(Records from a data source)
# # # # # # #

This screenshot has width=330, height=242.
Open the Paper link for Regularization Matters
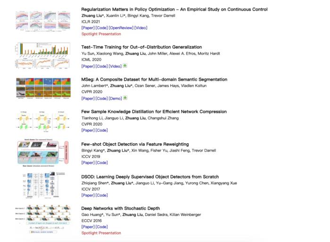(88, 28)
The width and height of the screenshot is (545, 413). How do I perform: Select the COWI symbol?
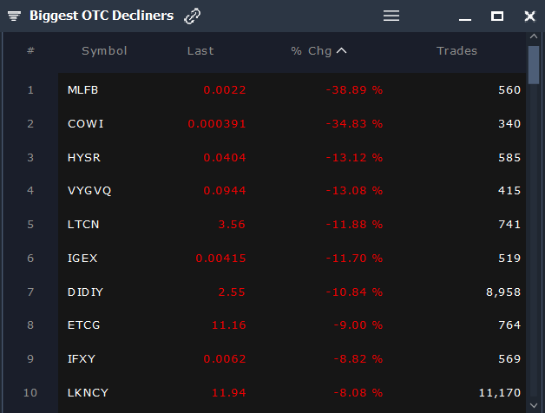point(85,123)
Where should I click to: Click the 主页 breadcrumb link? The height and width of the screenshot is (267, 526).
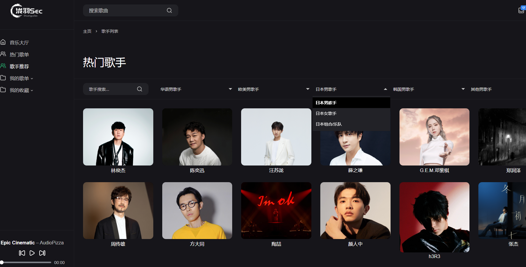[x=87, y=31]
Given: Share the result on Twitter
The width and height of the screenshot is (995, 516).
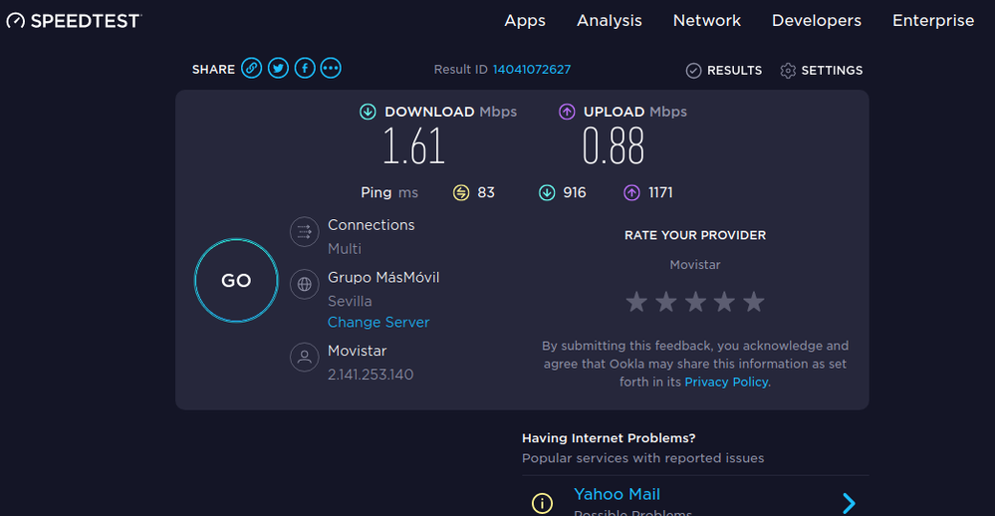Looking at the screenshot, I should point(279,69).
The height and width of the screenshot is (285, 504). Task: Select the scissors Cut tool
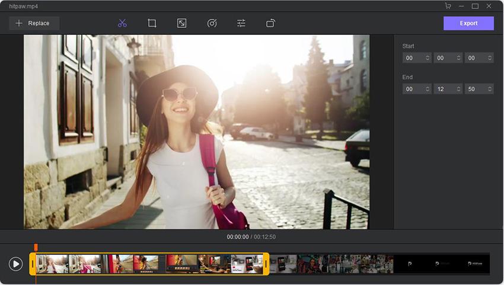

# # # # # # #

In your answer, print the entries above exactly, with the pictures left out.

> **Task solution**:
This screenshot has width=330, height=242.
Open the Paper link for Regularization Matters
(88, 28)
The width and height of the screenshot is (545, 413). How do I perform: Select the COWI symbol?
point(85,123)
Where should I click to: Click the 主页 breadcrumb link? The height and width of the screenshot is (267, 526).
[x=87, y=31]
Given: Share the result on Twitter
The width and height of the screenshot is (995, 516).
Looking at the screenshot, I should point(279,69).
The height and width of the screenshot is (285, 504). Task: Select the scissors Cut tool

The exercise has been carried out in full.